- [Exercise material]:
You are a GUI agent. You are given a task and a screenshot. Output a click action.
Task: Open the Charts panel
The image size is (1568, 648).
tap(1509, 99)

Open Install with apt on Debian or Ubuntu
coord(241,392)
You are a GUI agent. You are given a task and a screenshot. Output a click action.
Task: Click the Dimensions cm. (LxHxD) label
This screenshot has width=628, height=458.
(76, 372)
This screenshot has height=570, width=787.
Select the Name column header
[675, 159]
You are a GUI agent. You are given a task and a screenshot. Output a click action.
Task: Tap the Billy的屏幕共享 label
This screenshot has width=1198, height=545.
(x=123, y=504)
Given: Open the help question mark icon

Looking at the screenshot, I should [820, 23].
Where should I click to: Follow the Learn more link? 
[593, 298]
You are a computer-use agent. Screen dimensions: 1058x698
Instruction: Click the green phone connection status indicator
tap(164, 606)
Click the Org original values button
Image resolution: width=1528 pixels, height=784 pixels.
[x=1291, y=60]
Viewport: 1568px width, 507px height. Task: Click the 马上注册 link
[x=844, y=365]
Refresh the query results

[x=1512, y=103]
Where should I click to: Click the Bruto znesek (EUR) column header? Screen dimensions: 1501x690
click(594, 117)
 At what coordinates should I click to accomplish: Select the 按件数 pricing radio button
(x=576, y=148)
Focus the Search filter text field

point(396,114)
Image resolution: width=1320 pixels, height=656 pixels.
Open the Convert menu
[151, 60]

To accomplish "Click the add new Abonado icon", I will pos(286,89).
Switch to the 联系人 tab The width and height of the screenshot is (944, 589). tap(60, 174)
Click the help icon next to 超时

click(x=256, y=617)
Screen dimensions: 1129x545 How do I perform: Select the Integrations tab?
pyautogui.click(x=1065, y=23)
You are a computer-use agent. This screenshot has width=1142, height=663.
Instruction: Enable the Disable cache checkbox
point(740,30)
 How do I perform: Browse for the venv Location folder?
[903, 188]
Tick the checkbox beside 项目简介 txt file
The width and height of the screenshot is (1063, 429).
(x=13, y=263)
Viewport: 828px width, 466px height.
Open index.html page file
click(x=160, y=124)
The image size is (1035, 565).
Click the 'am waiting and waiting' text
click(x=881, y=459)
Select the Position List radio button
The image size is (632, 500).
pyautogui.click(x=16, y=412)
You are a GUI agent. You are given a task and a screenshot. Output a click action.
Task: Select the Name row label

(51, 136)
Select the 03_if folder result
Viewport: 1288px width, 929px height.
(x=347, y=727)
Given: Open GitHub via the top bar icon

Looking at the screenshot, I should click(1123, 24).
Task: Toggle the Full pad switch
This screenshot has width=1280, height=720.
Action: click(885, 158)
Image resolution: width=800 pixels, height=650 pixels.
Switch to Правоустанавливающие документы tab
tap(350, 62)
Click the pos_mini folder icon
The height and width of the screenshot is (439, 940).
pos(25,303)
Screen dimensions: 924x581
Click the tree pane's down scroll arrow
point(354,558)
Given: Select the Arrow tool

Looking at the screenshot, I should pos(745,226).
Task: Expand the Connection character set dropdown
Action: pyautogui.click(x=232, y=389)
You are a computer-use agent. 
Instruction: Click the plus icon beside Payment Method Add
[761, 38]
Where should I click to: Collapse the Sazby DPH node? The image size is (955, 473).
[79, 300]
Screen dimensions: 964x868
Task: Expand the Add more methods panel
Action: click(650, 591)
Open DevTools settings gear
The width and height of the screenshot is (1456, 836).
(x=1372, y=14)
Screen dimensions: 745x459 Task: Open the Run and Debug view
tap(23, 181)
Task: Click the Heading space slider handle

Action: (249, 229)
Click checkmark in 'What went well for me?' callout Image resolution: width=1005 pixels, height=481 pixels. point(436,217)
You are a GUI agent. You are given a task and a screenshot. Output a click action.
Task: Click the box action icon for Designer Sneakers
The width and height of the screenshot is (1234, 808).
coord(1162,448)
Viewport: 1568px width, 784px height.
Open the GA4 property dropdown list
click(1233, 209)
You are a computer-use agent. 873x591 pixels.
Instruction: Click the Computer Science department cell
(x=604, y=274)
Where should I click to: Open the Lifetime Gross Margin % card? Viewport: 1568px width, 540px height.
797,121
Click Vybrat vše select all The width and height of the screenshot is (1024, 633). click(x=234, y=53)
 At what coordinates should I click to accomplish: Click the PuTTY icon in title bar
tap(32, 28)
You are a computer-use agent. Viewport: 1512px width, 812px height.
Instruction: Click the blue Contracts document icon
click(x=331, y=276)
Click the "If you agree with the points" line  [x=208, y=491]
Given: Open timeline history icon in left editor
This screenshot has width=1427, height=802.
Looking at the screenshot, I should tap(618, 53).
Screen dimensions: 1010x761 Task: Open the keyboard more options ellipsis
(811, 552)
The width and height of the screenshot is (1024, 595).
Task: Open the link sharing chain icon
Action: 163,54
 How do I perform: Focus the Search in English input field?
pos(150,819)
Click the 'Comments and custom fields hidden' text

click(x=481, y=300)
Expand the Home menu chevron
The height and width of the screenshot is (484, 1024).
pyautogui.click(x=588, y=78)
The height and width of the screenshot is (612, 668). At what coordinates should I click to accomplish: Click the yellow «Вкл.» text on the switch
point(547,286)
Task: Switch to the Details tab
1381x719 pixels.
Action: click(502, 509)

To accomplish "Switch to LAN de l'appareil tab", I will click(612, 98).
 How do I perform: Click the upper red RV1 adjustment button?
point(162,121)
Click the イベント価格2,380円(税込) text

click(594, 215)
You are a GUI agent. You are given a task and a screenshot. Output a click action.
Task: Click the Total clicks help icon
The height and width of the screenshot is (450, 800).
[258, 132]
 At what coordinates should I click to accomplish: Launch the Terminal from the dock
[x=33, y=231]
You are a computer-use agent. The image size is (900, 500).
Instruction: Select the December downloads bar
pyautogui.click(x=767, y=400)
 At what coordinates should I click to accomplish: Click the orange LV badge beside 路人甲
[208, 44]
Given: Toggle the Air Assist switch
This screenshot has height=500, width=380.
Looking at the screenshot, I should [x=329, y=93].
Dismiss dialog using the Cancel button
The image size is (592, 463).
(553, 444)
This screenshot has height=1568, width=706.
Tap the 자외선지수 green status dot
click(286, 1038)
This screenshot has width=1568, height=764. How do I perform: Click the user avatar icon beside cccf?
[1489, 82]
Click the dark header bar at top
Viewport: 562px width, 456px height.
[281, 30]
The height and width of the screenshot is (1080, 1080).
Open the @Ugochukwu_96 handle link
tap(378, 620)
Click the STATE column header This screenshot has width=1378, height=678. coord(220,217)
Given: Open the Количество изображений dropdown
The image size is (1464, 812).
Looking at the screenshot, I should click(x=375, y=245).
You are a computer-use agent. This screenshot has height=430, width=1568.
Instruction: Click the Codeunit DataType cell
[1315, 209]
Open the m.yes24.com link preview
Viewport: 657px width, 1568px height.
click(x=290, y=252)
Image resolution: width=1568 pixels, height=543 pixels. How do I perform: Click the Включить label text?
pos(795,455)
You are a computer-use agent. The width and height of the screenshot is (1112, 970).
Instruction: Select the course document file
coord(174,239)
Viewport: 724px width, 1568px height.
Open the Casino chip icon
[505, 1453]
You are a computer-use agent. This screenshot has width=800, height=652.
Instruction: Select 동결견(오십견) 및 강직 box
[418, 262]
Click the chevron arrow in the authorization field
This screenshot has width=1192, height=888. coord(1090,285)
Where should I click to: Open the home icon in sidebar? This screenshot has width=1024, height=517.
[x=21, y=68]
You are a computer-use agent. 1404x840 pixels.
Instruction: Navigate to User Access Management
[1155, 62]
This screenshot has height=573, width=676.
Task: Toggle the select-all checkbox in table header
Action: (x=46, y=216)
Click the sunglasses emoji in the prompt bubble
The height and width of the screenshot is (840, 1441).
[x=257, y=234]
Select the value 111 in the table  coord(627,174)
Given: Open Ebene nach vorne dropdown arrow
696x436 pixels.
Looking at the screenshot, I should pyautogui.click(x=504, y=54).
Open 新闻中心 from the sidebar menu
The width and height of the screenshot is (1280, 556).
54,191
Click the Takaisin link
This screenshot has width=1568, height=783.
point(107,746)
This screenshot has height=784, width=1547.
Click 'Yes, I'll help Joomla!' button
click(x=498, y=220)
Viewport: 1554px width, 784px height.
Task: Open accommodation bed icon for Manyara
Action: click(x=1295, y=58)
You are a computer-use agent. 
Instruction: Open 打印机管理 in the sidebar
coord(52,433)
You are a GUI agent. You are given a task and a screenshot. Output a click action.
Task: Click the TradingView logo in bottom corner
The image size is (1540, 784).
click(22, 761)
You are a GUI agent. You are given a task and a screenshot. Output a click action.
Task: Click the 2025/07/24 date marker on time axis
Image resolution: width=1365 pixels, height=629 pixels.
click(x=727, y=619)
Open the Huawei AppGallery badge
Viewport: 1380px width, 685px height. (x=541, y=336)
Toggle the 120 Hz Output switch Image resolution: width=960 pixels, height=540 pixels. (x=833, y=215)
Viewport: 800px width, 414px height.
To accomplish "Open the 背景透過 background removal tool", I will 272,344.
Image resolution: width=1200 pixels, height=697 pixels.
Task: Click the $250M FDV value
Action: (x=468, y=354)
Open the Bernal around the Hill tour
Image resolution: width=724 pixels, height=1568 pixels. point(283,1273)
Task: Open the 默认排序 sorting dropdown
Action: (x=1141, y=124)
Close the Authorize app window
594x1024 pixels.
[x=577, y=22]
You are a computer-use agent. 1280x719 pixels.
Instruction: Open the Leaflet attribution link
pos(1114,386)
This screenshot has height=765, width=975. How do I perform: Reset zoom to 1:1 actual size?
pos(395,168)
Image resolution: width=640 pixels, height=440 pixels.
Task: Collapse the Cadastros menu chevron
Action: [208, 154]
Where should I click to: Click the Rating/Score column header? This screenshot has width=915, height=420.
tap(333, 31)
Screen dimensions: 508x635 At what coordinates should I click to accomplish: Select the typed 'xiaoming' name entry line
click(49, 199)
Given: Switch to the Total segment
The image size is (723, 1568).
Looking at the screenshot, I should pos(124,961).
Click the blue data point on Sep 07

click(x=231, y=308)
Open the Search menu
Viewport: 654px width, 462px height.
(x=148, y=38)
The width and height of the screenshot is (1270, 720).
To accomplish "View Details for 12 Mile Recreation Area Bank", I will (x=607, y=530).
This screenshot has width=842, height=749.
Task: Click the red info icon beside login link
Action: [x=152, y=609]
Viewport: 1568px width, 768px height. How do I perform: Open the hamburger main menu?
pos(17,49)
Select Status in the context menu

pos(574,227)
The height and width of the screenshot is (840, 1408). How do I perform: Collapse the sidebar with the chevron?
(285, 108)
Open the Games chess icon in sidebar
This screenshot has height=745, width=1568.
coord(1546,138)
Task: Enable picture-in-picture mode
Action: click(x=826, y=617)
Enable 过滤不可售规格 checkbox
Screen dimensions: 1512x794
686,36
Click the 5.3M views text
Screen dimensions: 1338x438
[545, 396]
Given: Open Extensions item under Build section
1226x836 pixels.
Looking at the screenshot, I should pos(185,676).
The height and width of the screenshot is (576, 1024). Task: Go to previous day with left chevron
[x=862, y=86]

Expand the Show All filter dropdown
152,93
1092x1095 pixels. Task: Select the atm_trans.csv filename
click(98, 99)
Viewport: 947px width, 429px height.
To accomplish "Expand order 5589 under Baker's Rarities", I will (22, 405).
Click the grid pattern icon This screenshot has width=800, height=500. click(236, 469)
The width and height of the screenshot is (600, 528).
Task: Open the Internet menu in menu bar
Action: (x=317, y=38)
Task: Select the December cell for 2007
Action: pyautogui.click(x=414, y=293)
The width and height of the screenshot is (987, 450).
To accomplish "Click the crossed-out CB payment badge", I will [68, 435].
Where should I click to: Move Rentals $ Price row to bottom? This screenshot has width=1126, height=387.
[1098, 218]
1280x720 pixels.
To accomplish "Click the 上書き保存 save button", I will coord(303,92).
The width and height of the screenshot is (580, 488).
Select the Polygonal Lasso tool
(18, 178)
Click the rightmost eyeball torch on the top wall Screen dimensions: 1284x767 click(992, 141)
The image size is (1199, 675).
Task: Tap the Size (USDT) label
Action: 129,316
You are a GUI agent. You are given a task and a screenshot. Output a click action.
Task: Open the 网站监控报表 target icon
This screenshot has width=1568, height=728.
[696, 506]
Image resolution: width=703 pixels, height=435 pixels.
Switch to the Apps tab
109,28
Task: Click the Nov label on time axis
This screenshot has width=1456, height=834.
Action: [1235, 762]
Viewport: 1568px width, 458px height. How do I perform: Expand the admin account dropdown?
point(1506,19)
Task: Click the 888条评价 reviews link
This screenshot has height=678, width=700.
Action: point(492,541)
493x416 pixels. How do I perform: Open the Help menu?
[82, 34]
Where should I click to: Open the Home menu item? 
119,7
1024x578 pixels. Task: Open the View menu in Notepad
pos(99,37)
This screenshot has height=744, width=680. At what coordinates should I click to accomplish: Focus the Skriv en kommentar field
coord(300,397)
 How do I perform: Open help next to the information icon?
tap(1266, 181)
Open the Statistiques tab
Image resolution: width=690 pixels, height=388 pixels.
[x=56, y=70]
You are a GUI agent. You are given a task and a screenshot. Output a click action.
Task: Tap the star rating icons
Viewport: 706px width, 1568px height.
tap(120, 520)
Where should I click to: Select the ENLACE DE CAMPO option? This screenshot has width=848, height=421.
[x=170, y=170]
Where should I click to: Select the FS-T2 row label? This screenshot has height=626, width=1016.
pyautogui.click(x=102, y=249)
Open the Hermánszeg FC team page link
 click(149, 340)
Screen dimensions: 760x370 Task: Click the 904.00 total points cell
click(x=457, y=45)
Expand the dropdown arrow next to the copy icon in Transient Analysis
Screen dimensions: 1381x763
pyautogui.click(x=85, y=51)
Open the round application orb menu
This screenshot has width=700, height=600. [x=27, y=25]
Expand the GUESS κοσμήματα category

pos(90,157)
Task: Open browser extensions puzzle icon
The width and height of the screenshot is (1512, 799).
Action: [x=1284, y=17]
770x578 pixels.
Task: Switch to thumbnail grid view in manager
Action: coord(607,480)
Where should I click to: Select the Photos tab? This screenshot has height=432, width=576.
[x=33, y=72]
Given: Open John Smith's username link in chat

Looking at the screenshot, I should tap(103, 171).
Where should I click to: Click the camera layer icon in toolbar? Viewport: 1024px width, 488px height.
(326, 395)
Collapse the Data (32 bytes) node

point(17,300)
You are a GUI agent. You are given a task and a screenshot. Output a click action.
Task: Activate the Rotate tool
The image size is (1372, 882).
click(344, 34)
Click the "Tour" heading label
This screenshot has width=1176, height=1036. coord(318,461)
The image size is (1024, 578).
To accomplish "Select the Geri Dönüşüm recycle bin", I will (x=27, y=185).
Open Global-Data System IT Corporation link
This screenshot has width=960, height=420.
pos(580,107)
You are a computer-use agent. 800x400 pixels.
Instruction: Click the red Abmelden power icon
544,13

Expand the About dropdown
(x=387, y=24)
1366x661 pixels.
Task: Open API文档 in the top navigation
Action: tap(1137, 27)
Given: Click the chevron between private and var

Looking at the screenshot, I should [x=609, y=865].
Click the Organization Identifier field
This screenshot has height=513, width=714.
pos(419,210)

- [What to do]: Please report, as a bare number, how many lines of the data contain the word "axis".

- [Answer to this exercise]: 2